Вот тебе и «нелепо жить воспоминаньями». Мне сорок. Где-то около этого и ему. По большому счету, жизнь прожита. У него впереди длительный срок, у меня — полная неопределенность.
Да и, если выйдем на волю, что будем делать, чем прикажете заниматься? Я-то хоть знаю — чем. Цель передо мною четкая, а потом… Если выживу, возможно, вернусь к Делу. А что будет делать Мисютин? Завязывать ему поздно. Надо было не начинать…
Так прямо я и сказал ему об этом.
— Ты прав, — тяжело вздохнул Барон. — Но жизнь нельзя прожить по-новой. Так уж было запрограммировано. Свыше…
Я даже вздрогнул невольно, насколько и эта фраза, и интонация, с которой она была произнесена, отвечали моим недавним раздумьям.
А Барон тем временем продолжал:
— Я в Якутске родился. Родаки на вертолете разбились, когда мне всего десять лет было. Остался сиротой. В школу перестал ходить, начал бродяжничать. Озлобился на все человечество. Особенно на милицию. Помнишь, как в те годы было? Чуть что — в детскую комнату. Оттуда — прямая дорога в спецприемник. А там, вместо того, чтобы накормить — пилюлей навешают. Убегал я. Хулиганить начал, мелочь по карманам тырить. Вот и стал тем, кем должен был стать…
— А в наши края как попал? — спросил я с ненаигранным интересом. (Все, что удалось до сих пор узнать о Мисютине, было достаточно отрывочно.)

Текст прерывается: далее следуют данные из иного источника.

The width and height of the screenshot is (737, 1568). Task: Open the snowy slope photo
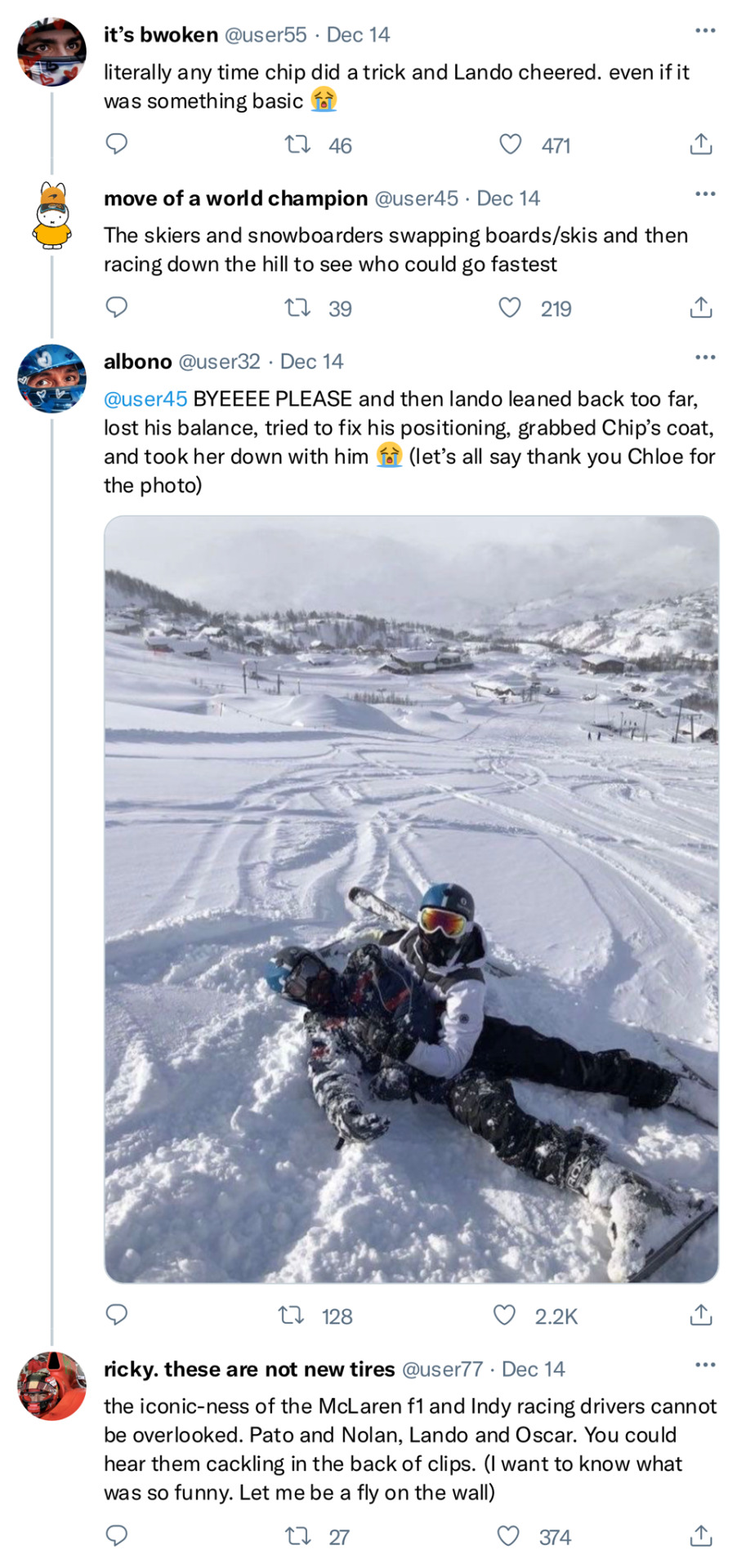tap(411, 899)
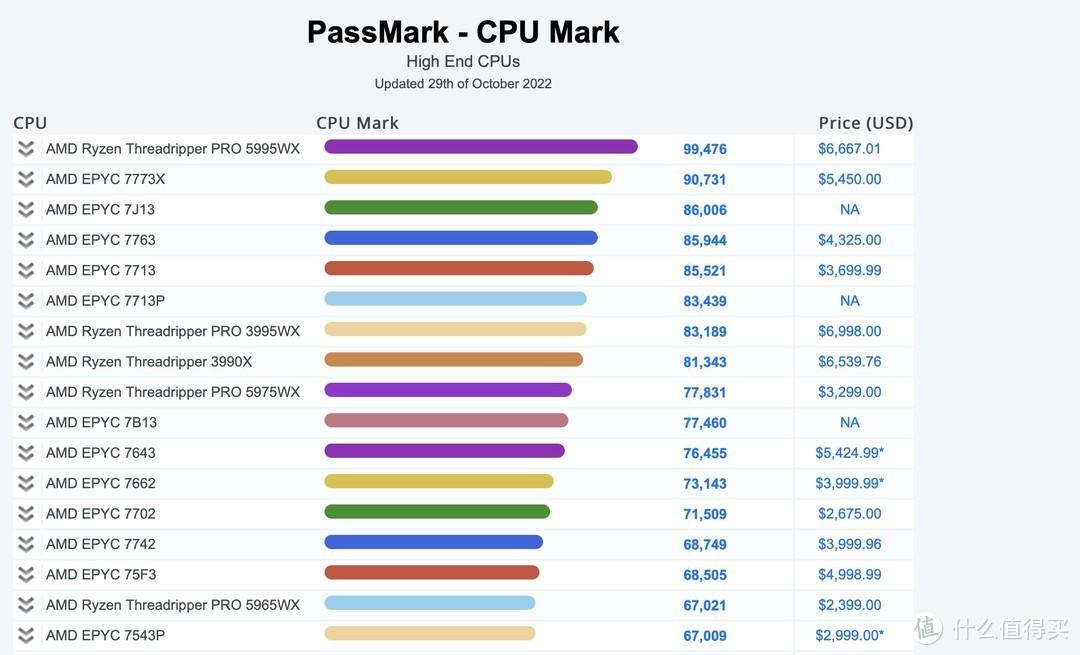Click the Price (USD) column header
Viewport: 1080px width, 655px height.
(x=865, y=123)
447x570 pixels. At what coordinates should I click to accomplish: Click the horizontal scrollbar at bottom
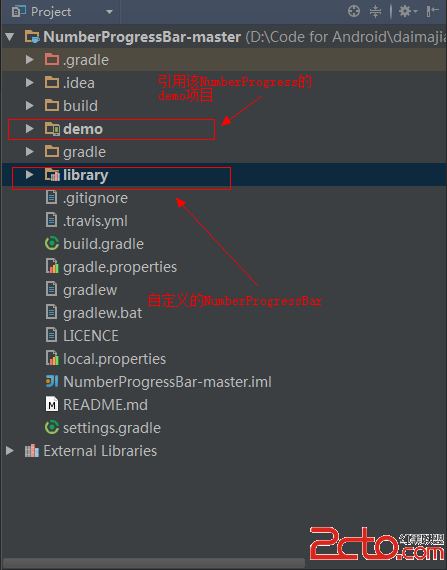click(x=154, y=563)
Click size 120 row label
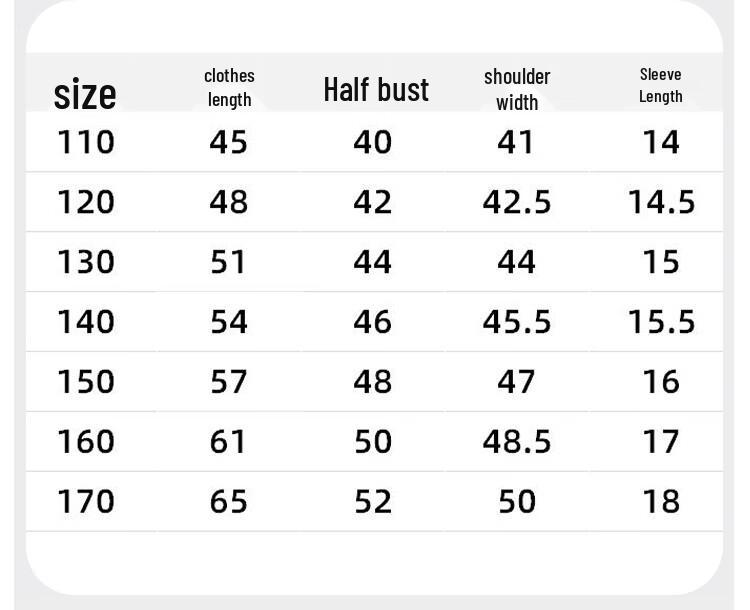The image size is (750, 610). 86,202
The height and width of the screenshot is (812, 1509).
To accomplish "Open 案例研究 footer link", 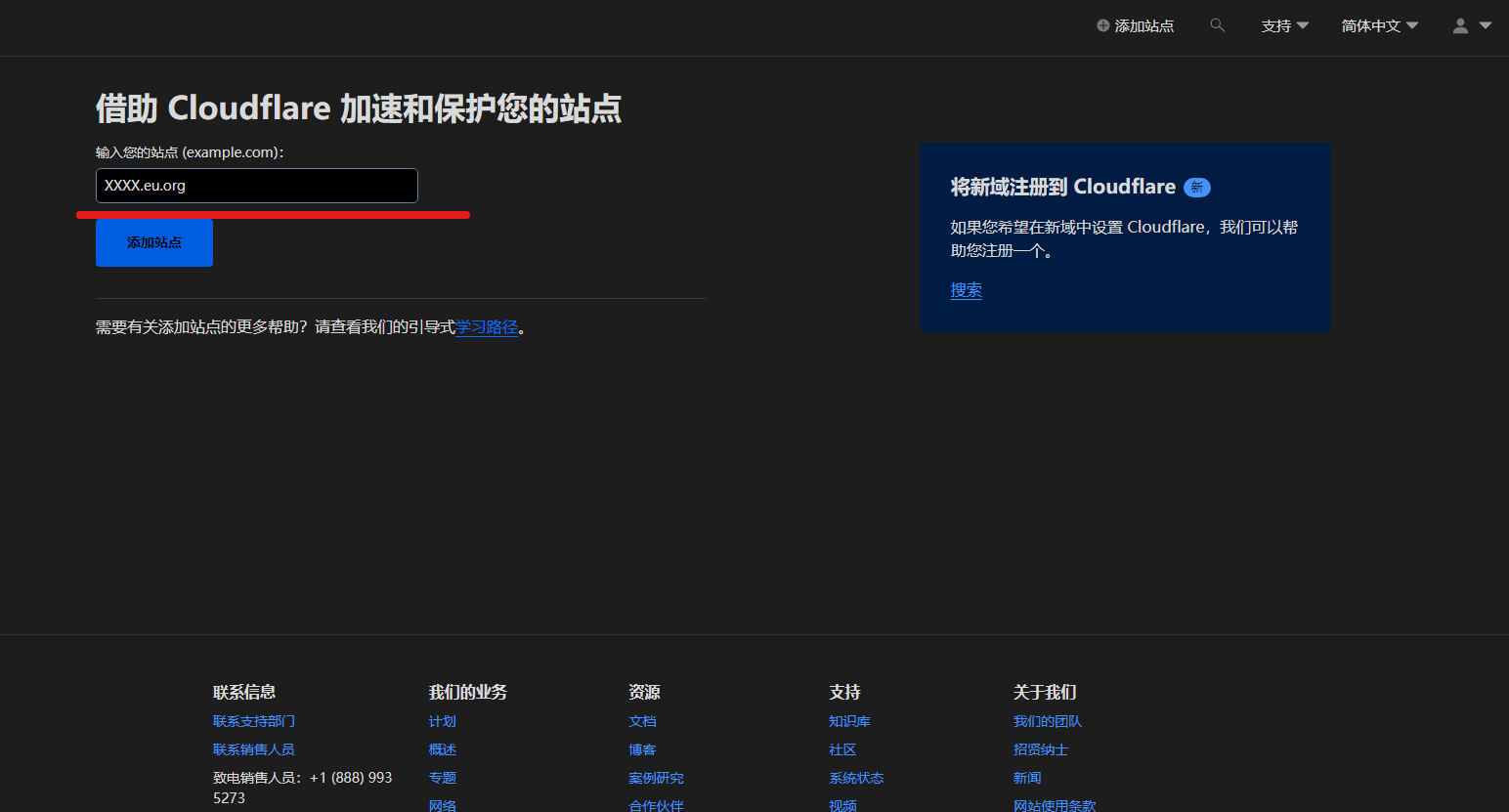I will 656,778.
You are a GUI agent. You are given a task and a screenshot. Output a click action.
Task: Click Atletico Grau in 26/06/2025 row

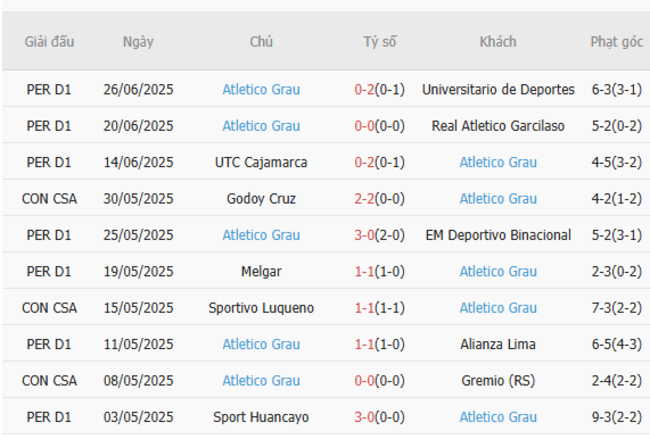coord(261,89)
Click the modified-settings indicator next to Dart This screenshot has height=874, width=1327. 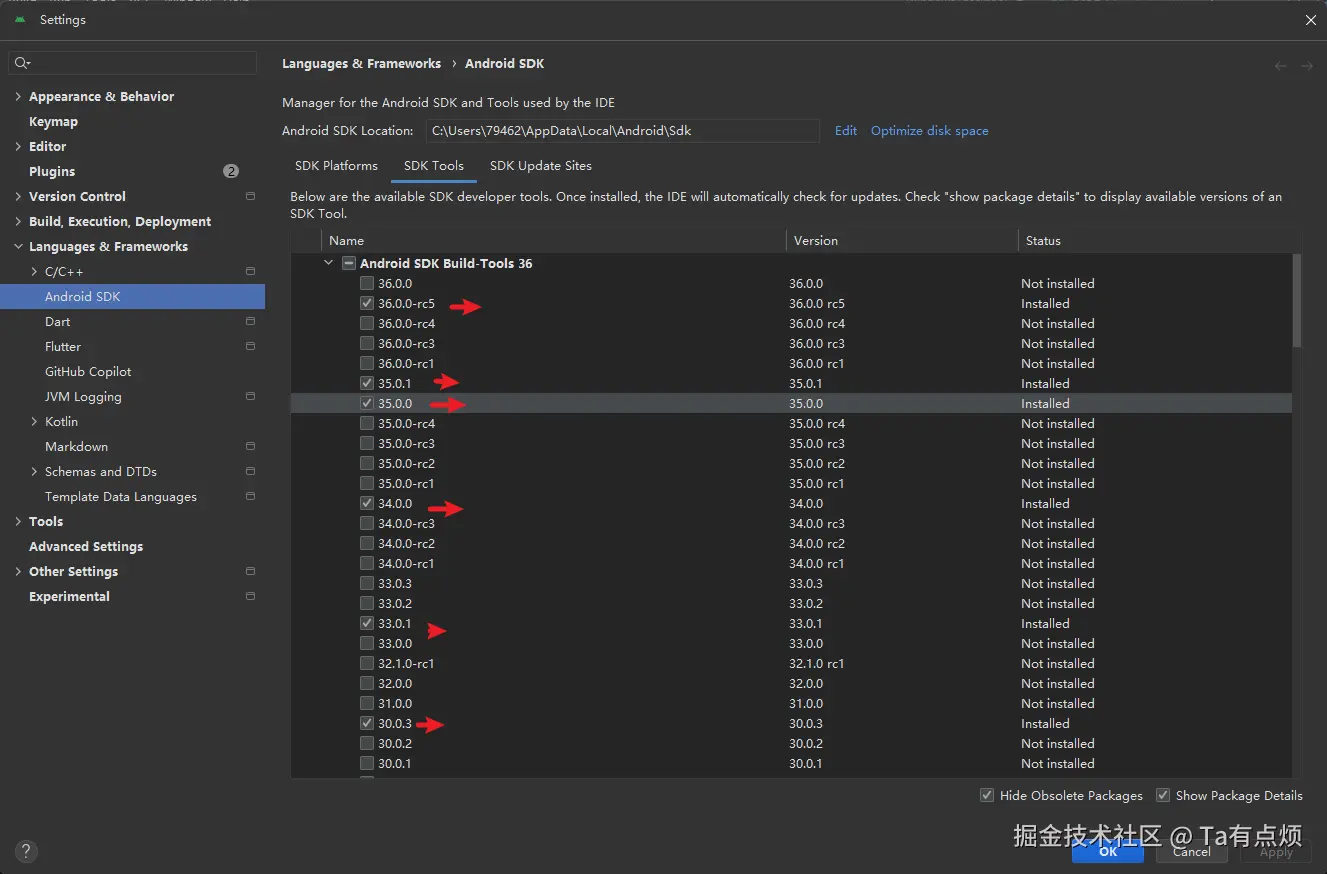click(x=248, y=321)
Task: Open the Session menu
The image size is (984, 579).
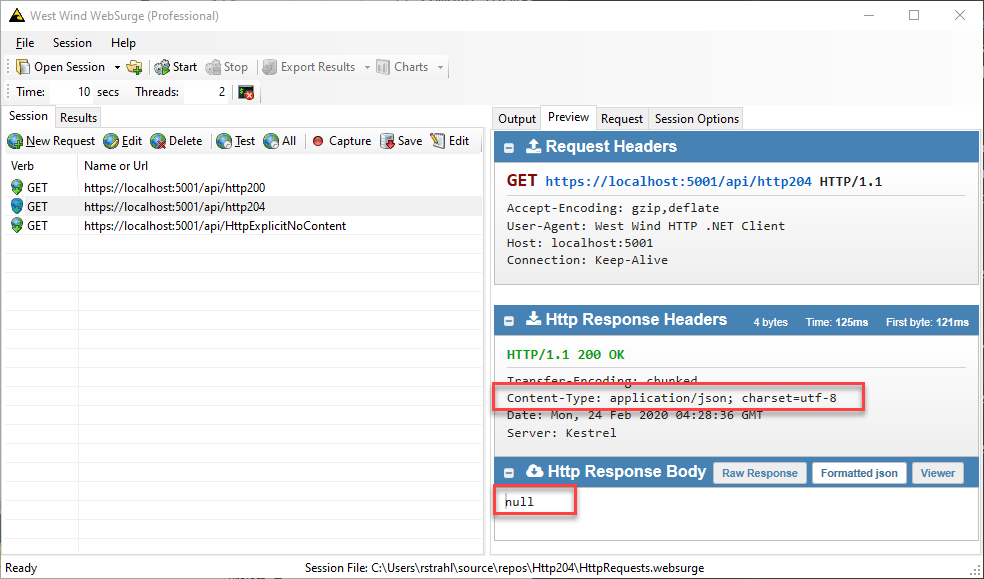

— В семьдесят девятом призвали в армию, служил в стройбате под Ленинградом. И остался здесь — в тайгу возвращаться не хотелось. Связался с Кумом, он организовал прописку. Закорешовали. Вместе тренировались, вместе разгружали вагоны, за девками ухаживали… И так до самой перестройки. Это она всех нас развратила. Фирмы, кооперативы, бары…
— Если есть возможность заработать, так почему бы и нет? Никто святым духом не питается…
Мисютин хмыкнул и улегся на койку; помолчал немного и спросил:
— Ты на воле чем башляешь?
— Картины пишу. Не так чтобы очень, но на жизнь хватает. А раньше преподавал…
— Ясно. Почему сейчас не учительствуешь, не спрашиваю. И раньше с тех хлебов не жирели… А уж когда появились приличные деньги… Неправду говорят, что деньги не пахнут. Еще как пахнут! Их аромат многим вскружил головы. В том числе и нам. Стали наезжать на фирмачей, кооператоров — давайте, мол, канайте к нам под «крышу», отстегивайте бабки, а мы позаботимся — и в самом деле «заботились», зверьков прикрутили, да и с администрацией районной, а если надо и со Смольным, договаривались… Таким образом сколотили кое-какой начальный капитал, выгодно разместили его. Мы были пионерами такого бизнеса в нашем городе, никто в то время не хотел, да и не смог бы конкурировать с нами… Но с девяносто третьего начались непонятки. Только за один тот год десятки наших угрохали. Самых лучших, самых подготовленных! Стали выяснять — кто, а фигу! Никаких следов!